AUSTIN, Texas (AP) — The worst of a rural Texas wildfire that has destroyed nearly 50 structures is likely over as firefighters make big strides containing more than 7 miles of scorched and bone-dry forestland, authorities said Friday.

Some residents remain unable to return to their homes on barricaded roads in Bastrop County. But officials said the fire that began Tuesday and grew big enough to waft smoke into downtown Austin, some 40 miles away from the fire, now appears to be getting under control.

“Barring some totally unforeseen circumstance, we’re on the downhill side of this fire,” Bastrop County Judge Paul Pape said.

No deaths or serious injuries have been reported. Firefighters expect to have favorable weather this weekend as the Hidden Pines Fire is now 40 percent contained, up from 15 percent a day earlier.
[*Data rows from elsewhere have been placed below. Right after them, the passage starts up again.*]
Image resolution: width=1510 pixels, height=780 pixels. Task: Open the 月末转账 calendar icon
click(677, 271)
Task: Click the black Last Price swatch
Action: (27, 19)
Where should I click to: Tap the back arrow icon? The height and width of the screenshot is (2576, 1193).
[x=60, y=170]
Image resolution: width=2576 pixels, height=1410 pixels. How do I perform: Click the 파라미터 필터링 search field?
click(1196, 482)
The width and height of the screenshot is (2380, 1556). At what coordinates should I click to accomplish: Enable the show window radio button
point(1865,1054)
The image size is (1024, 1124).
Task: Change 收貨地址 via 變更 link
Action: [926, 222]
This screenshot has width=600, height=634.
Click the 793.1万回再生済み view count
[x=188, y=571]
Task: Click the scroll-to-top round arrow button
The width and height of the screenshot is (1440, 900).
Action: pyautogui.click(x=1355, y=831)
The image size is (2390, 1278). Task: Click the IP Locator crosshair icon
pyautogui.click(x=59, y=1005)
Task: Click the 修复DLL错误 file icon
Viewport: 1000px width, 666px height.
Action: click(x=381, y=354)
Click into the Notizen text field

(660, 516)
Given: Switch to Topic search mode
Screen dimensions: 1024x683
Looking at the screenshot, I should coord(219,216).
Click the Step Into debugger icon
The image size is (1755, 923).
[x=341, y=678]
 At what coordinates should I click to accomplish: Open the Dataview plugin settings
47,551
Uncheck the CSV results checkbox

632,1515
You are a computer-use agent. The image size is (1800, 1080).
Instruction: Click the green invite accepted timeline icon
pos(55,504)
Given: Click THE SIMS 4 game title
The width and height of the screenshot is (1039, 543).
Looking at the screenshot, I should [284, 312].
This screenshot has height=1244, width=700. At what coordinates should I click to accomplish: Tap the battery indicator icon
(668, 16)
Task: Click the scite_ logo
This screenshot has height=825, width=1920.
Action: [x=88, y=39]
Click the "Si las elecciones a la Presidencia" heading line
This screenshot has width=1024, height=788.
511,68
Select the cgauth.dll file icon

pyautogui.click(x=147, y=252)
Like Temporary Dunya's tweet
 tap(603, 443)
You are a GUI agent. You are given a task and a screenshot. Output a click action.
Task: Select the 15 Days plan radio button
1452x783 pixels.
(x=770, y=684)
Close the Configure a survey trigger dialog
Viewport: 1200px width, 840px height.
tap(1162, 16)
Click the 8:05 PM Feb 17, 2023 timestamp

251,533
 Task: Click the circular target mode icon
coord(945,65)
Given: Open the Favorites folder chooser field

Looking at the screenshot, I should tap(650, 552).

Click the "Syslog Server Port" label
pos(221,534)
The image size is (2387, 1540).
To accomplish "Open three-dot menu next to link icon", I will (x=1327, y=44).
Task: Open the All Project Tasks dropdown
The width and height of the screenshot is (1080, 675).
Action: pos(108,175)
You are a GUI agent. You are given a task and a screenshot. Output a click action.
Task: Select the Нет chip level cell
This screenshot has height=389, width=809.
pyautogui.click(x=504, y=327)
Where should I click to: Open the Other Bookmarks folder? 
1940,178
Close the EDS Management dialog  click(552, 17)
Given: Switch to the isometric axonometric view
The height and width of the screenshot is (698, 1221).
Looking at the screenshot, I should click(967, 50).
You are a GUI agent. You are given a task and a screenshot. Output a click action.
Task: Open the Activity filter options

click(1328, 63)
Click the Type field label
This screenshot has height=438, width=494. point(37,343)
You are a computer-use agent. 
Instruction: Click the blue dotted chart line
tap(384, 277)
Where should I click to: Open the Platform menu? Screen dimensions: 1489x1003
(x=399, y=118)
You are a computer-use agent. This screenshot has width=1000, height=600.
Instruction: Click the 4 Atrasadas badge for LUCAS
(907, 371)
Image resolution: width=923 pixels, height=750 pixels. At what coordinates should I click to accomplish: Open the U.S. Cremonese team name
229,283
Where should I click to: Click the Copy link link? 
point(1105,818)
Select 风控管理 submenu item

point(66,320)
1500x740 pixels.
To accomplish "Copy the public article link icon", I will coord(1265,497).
About 200 firefighters from across Texas have battled the blaze during daylight, and on Friday, a DC-10 jet tanker flown in from Tennessee dropped nearly 12,000 gallons of retardant on the smoldering area.

The fire has been fueled partly by hot, dry weather, but a cool front moved into Central Texas on Friday.

The fire is chewing much of the same area that was devastated in 2011 by a far more massive wildfire that wiped out 1,600 homes and killed two people. But this time, winds have paled to the 50 mph gusts that overwhelmed firefighters four years ago.

Pape said a preliminary investigation found that an accident during a “farming operation” may have caused the fire. He told the Austin American-Statesman that a rancher was pulling a shredder through grass when an overheated bearing ignited grass clippings. A line of fire was created before the rancher discovered what had happened.

About 400 homes have been evacuated since the fire began. Most of the structures destroyed are believed to be houses.

About 200 residents have checked into local shelters, though authorities say few have stayed overnight as most slept in motels or the homes of friends.